Thursday, June 19, 2008

Obscure Reference of the MONTH

I have returned after a long hiatus. Lots of shit happening but nothing so consequential and life altering that I was impelled to share it. I am "inspired" given that my stint as a real estate salesperson has welled up this urgency to not think about the short-sighted universe of brokering.

But yet I am. I am brainstorming a new word for the dick-heads orbit in Brokeromeda. (Of course it's not very Budda-like to speak so contemptuously, but I am using that as an avenue to vent, so maybe it's helping my karma).

As of yet, no light bulbs are going off. But I am remembering my invention of "cinemachismo" while I was in film school, of which I am sad to not have entered it officially into the lexicon earlier. I knew there was a word for an invented word or the inventor. It's been irking me the last couple days. So serendipitously, I was cleaning out one of my many email inboxes, and came across this article regarding a man who invented a word, "biophilia."

He is an:
eponym (noun, pronounced ep-uh-nim).

From Dictionary.com:

  1. A word or name derived from the name of a person. The words atlas, bowdlerize, and Turing machine are eponyms.
  2. A person whose name is or is thought to be the source of the name of something.

Sunday, March 4, 2007

The next guy I date:

Should familiarize himself with the term "taken in hand." He also should be able to openly discuss it with me and understand what I mean it to be.

Other essential reads from takeninhand.com:



(Ever since I watched the movie Secretary [with James Spader and Maggie Gyllenhaal; click right photo] when it was released a few years ago, I've become fascinated with this subject. But it was only today that I found out there was name for this kind of relationship.)

Saturday, February 10, 2007

A homage to unplanned pregnancy & Adrienne Shelly

Catch it while you can: Trust (1990) airs on IFC today from 3:30 - 5:20 PM ET. It airs again 2/21/07 at 12:15 PM and 7:05 PM ET. (Those with DVR: now is the time to use it.)




This is a classic Hal Hartley film, starring Adrienne Shelly, a talented actress, and also wife and mother, who was murdered on November 1, 2006. Her untimely death sadly exemplifies the phrase "a life cut short."

In this offbeat comedy, Shelly plays a teenager who gets pregnant and is alienated from her family; she becomes independent and smarter because of it. Martin Donovan, her sexy co-star, is phenomenally intense in this film as well. Albeit his loner character is a touch crazy, he plays such a man. It also stars an early Edie Falco, pre-Sopranos.

Thursday, February 8, 2007

I miss arthouse films...

Forget mainstream, R-rated films.

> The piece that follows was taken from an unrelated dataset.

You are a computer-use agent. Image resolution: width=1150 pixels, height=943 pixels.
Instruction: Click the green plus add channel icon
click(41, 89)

It's the unrated foreign or indie films that I miss the most now that I am a mother, especially now that my son is a very aware toddler. As a single mom struggling with her budget too, it is hard to find an excuse for spending $25+ for just a visit to a far off arthouse movie theatre, not to mention the subway time and fare, and the distinct possibility that grisly popcorn and nuked nachos will not satiate my stomach. Then add the hassle of sneaking in a bottle of seltzer and maybe a Quiznos sandwich. On top of that, try coordinating schedules with an ex-boyfriend-turned-parenting-partner who will babysit for free, only if he can raid your fridge. Last but not least, breast engorgement from staying away from my nursing child too long...

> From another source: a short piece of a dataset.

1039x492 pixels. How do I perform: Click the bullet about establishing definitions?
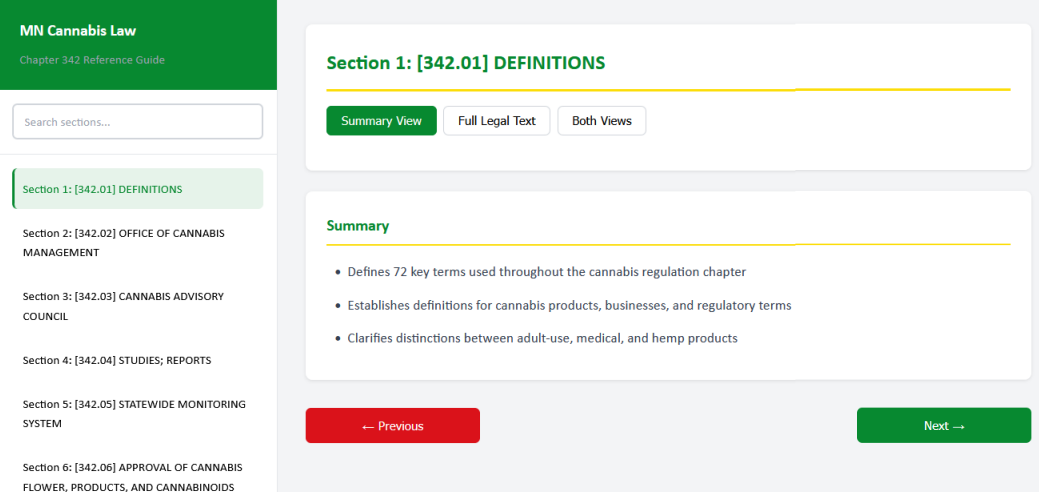click(569, 305)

At long last, my cable provider, Time Warner, added an "International Movies on Demand" Channel, an offshoot of the "Indie" section on the general "Movies on Demand" Channel. My prayers were somewhat answered — there are some interesting sounding films listed, but many are years old. If I'm looking for the latest Almodóvar film that was just released on DVD, this is not the channel to search.

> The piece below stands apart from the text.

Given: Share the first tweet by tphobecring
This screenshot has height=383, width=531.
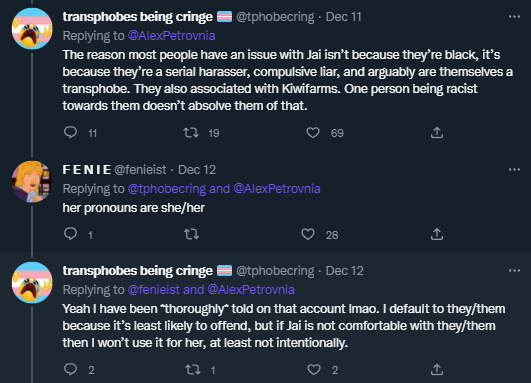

Yesterday was my second time ordering a Pay-Per-View movie, and both had been from the "International" Channel. (The first was a French period film, A Song of Innocence, about the life of a wetnurse in the 19th century — excellent and resonant film that could be applied to the politics of mothering and breastfeeding today.) Yesterday, I ordered 1996's The Stendhal Syndrome, a tale of a policewoman in Italy hunting for a serial rapist/killer. It stars Asia Argento, who I have a girl-crush on (she is like a cross between Chloë Sevigny and Angelina Jolie; if I were a dyke I'd totally fuck her — actually all three of them) and Thomas Kretschmann, this blond German up-and-coming hottie, who was in King Kong and The Pianist with Adrien Brody.



It was melodramatic, heavy-handed with the dialogue and acting. It was extremely gory and violent, considering it came from Europe and since it's from 1996, it predates the CSI-TV and Saw-movie series. It was also impressively imaginative in its hallucinatory depiction of an actual Stendhal Syndrome sufferer and the viseral nature of this sociopath's crimes. Asia Argento shows off her dichotomous butch/femme side (which is making her hot in Hollywood action films right now) as an avenging riot grrrl on Thomas Kretschmann's disturbingly sexy sadist with washboard abs (his second-fiddle roles in King Kong and The Pianist did not put him on the map for me). (I did not actually finish the climax of the film because Time Warner's On Demand system can be wonky and block your access to content often, even if your account is in good terms. A frequent topic for me with TW reps on their 24-hour hotline.)



I recommend this film if you're cringe-factor is quite resilient, both to violence and Jean Cocteau-esque European cinematic excess. Also, I recommend you put your child down to sleep for the night or a very long nap.

Thanks for visiting! Stop by tomorrow!

Thanks for visiting! Stop by tomorrow!
A day at the park.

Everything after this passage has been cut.